» **WHAT NEEDS TO BE DONE**: Repeat every line of the data from the line containing "This screenshot has height=432, width=720." through the end of the data, inclusive, leaving out the pictures.
======
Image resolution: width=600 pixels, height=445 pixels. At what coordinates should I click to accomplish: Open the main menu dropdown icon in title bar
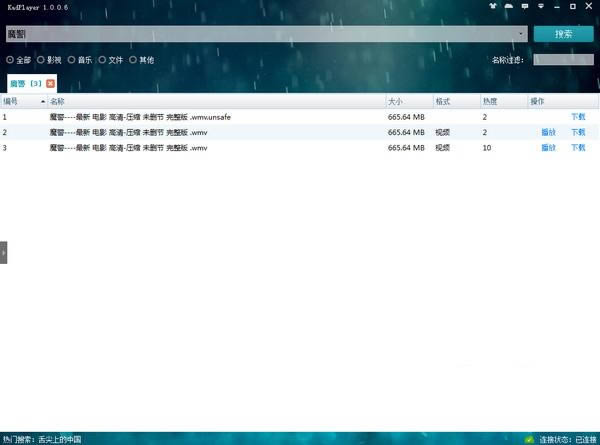pos(542,7)
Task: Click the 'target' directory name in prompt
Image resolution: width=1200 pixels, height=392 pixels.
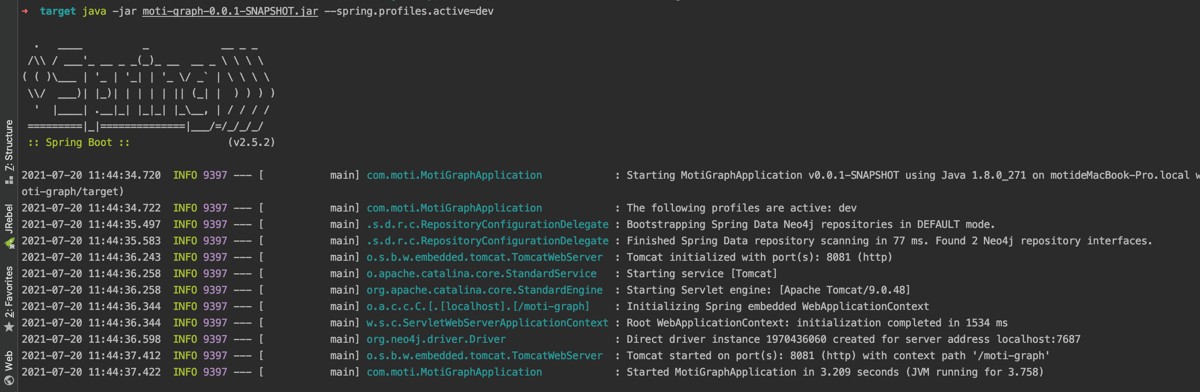Action: 57,10
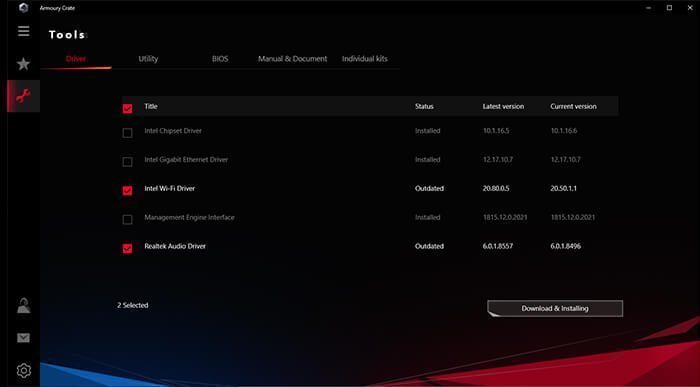Switch to the BIOS tab
Image resolution: width=700 pixels, height=387 pixels.
click(220, 59)
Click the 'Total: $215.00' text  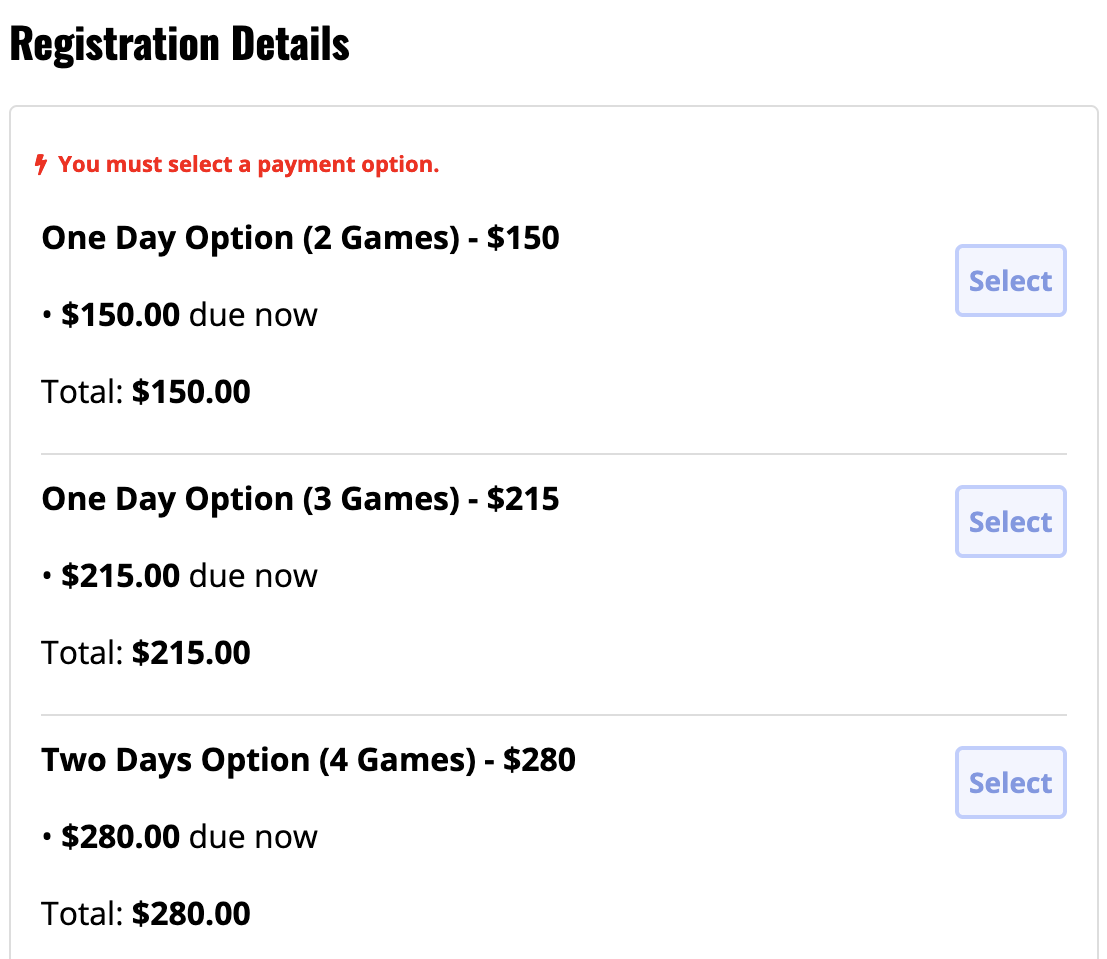[x=146, y=653]
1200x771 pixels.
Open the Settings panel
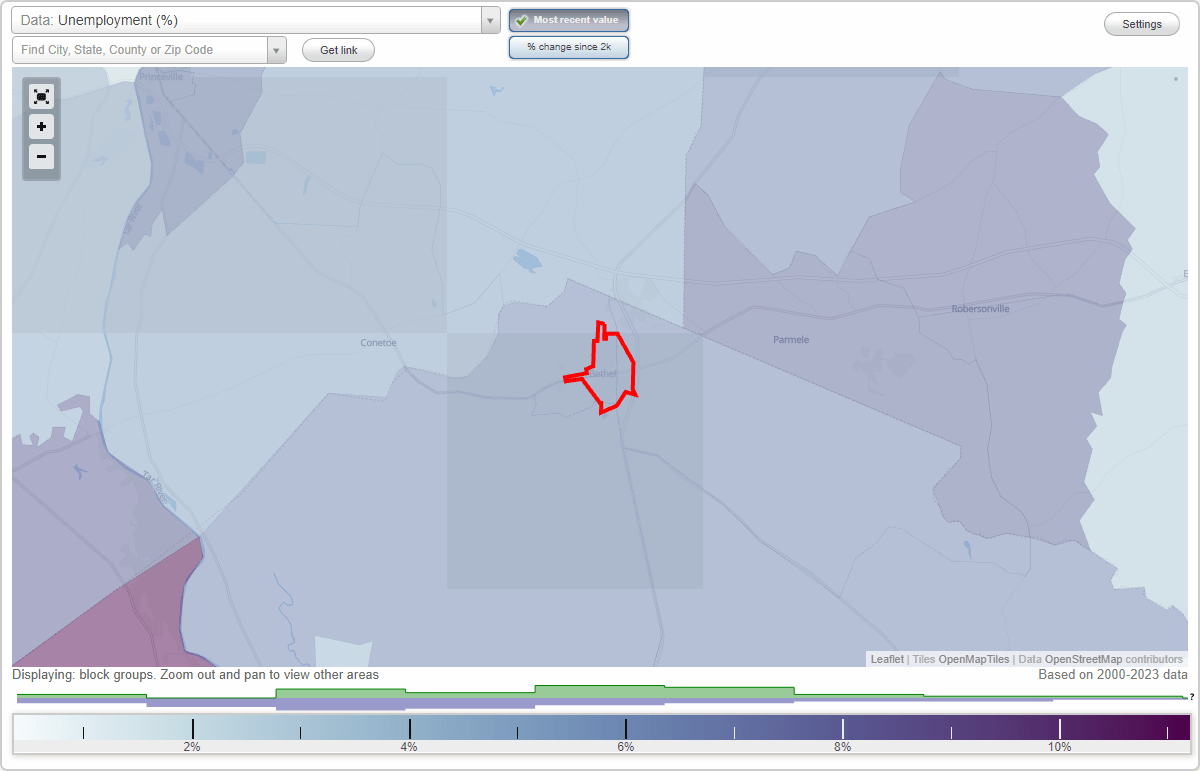(1141, 23)
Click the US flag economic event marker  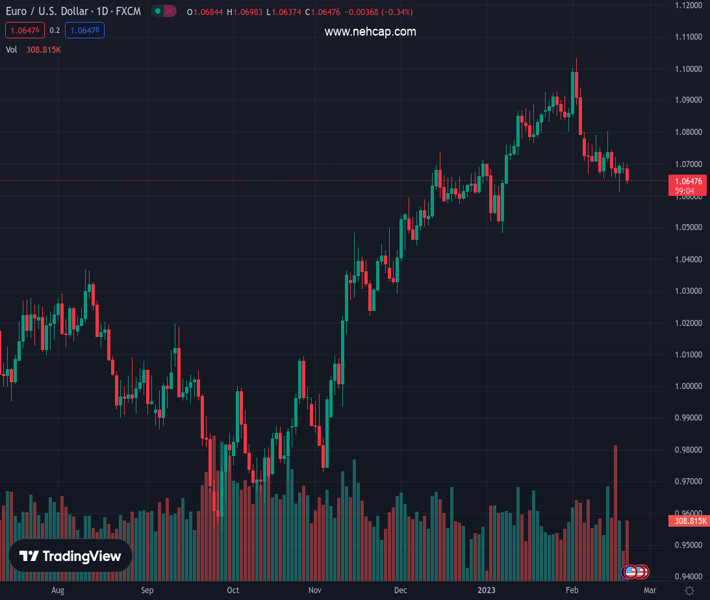632,572
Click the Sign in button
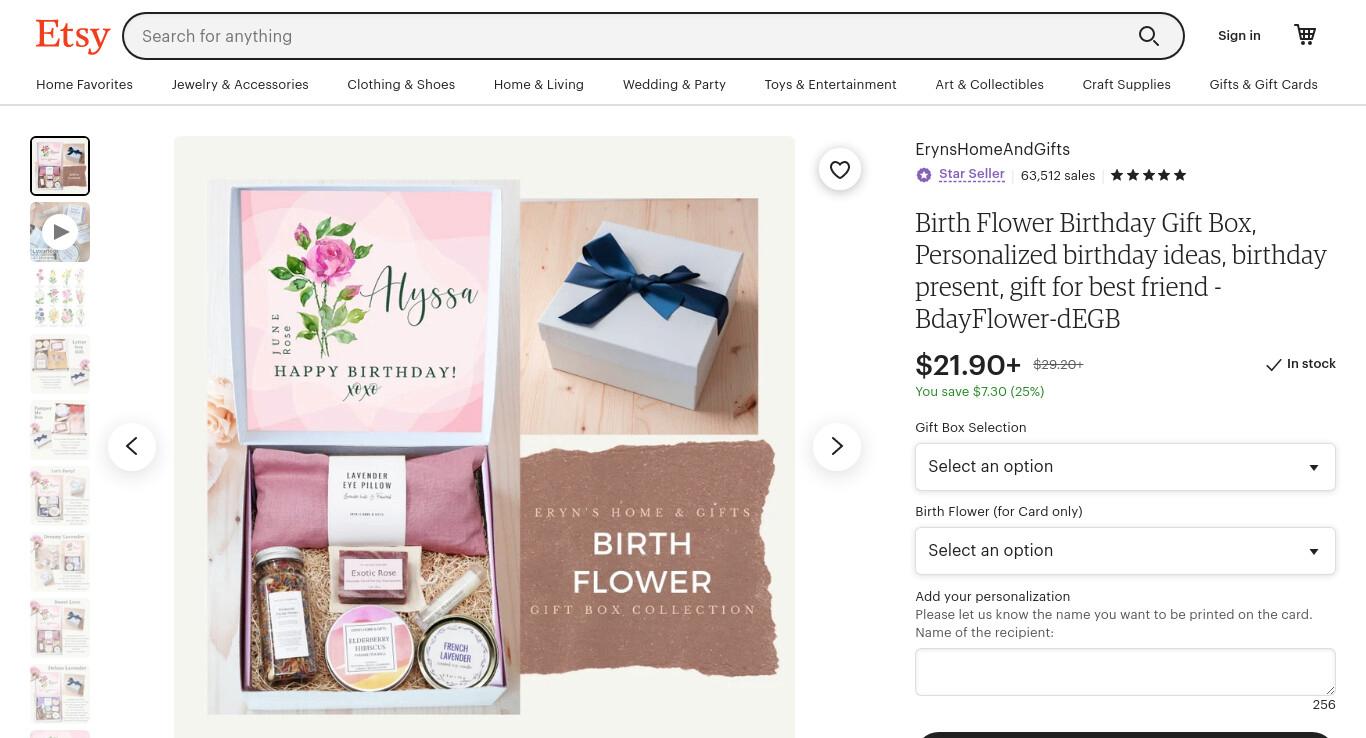1366x738 pixels. pyautogui.click(x=1239, y=36)
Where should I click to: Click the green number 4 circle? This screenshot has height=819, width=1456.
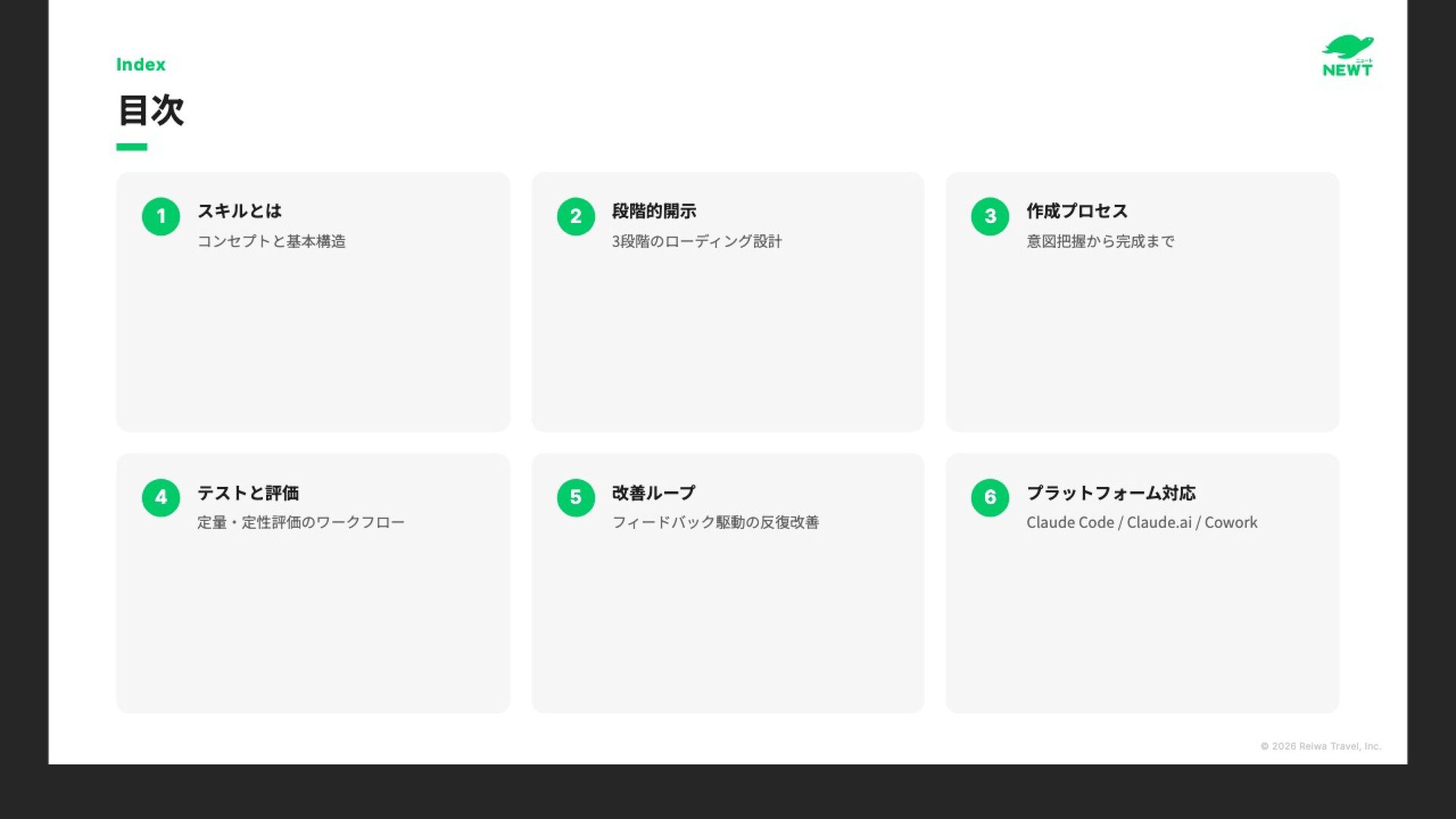[x=161, y=497]
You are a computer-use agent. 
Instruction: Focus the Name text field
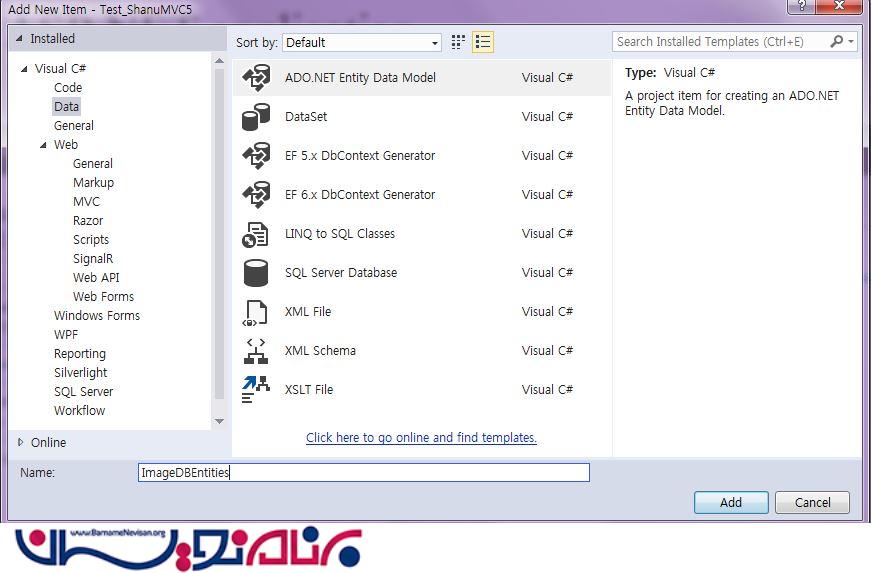tap(363, 473)
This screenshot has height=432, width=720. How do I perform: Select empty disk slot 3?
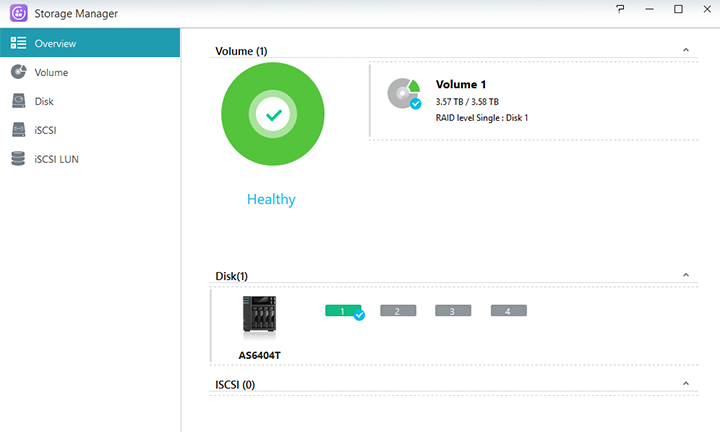452,312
======
» **PROBLEM SOLUTION**:
This screenshot has height=432, width=720. How do I perform: Select empty disk slot 3?
452,312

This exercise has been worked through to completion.